Abstract 1890: Depletion of Transplanted Pro-Angiogenic Cells by a Suicide Approach Discloses a Crucial Role of Sustained Incorporation for Cardiac Repair after Myocardial Infarction
Endothelial progenitor cells improve neovascularisation of ischemic tissue by a broad repertoire of potential mechanisms. While initial studies documented that the cells incorporate and differentiate to cardiovascular cells, other studies suggested that short-time paracrine mechanisms mediate the beneficial effects. The question remains to what extent a physical incorporation is contributing to the beneficial effects of cell therapy.

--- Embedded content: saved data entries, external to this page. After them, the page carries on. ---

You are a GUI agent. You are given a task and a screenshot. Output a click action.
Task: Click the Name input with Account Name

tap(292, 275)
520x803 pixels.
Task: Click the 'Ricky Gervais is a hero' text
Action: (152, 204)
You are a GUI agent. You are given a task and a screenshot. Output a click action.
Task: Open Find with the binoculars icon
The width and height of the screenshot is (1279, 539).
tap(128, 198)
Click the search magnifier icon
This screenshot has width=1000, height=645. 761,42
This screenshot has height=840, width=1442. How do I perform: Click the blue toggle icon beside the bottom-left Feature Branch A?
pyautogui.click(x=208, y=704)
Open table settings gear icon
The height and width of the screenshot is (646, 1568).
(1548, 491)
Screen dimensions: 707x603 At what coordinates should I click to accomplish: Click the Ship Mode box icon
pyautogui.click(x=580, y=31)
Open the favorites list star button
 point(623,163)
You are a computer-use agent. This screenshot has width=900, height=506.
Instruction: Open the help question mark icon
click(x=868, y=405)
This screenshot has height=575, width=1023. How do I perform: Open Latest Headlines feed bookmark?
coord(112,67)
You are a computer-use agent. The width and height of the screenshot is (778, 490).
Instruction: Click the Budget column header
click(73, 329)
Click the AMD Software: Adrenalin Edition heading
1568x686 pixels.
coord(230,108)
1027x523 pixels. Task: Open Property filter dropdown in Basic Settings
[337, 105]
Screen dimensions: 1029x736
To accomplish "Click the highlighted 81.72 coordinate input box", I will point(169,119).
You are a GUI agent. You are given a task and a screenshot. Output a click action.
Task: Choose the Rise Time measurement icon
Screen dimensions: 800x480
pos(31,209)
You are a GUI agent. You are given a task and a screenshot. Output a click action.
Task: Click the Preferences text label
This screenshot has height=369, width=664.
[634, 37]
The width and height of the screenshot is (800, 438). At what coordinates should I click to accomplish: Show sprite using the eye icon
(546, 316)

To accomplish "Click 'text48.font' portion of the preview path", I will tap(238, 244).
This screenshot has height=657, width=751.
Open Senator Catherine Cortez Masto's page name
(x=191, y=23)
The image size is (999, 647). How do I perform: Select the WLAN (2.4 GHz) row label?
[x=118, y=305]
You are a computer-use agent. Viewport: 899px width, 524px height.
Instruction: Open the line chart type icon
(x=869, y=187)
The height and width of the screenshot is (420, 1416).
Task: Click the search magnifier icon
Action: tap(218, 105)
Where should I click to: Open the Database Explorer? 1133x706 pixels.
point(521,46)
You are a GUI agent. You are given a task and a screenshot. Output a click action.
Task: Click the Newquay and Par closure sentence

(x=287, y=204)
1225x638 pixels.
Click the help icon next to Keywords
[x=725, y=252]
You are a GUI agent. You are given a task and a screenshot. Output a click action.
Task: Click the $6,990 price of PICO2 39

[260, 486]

Pro-angiogenic cells were cultivated from peripheral blood mononuclear cells under conditions favouring endothelial commitment (“early EPC”) and were transduced with a lentiviral vector encoding thymidine kinase (TK) under the control of constitutively active promoter. TK activates the pro-drug gancyclovir (GV) to induce toxicity in the target cell. Injection of cells in mice after acute myocardial infarction (MI) significantly improved left ventricular ejection fraction (EF) as assessed by MRI and echocardiography up to 4 weeks compared to control mice. However, depletion of the TK-expressing cells by GV treatment at 2 weeks after cell infusion was associated with deterioration of EF measured at 4 weeks (no cells:37 ± 5%;TK-cells:61 ± 5.6%,TK-cells + GV:43 ± 4.6%). Likewise, endsystolic volume was significantly reduced in mice injected with TK-cells but was increased by cell depletion with GV. Consistently, the increased capillary density in TK-cell-treated mice was significantly reduced by GV treatment (lectin+ area: TK-cells: 11 ± 2.0, TK-cells+GV: 6.8 ± 2.5, p < 0.05). In order to examine the contribution of lineage-committed cells after MI, we selectively depleted KDR-positive cells by expressing TK under the control of the KDR-promoter. Injection of gancyclovir after 2 weeks in KDR-TK-cell treated mice also resulted in a deterioration of the EF measured at 4 weeks, however, the effect was less pronounced compared to the depletion of all cells by using the constitutively active promoter.
Conclusion: Depletion of infused cells 2 weeks after MI induced a decline of EF and capillary density. These data document that infused cells are physically incorporated weeks after transplantation. The contribution of specific cell lineages to the maintenance of functional improvement warrants further investigations.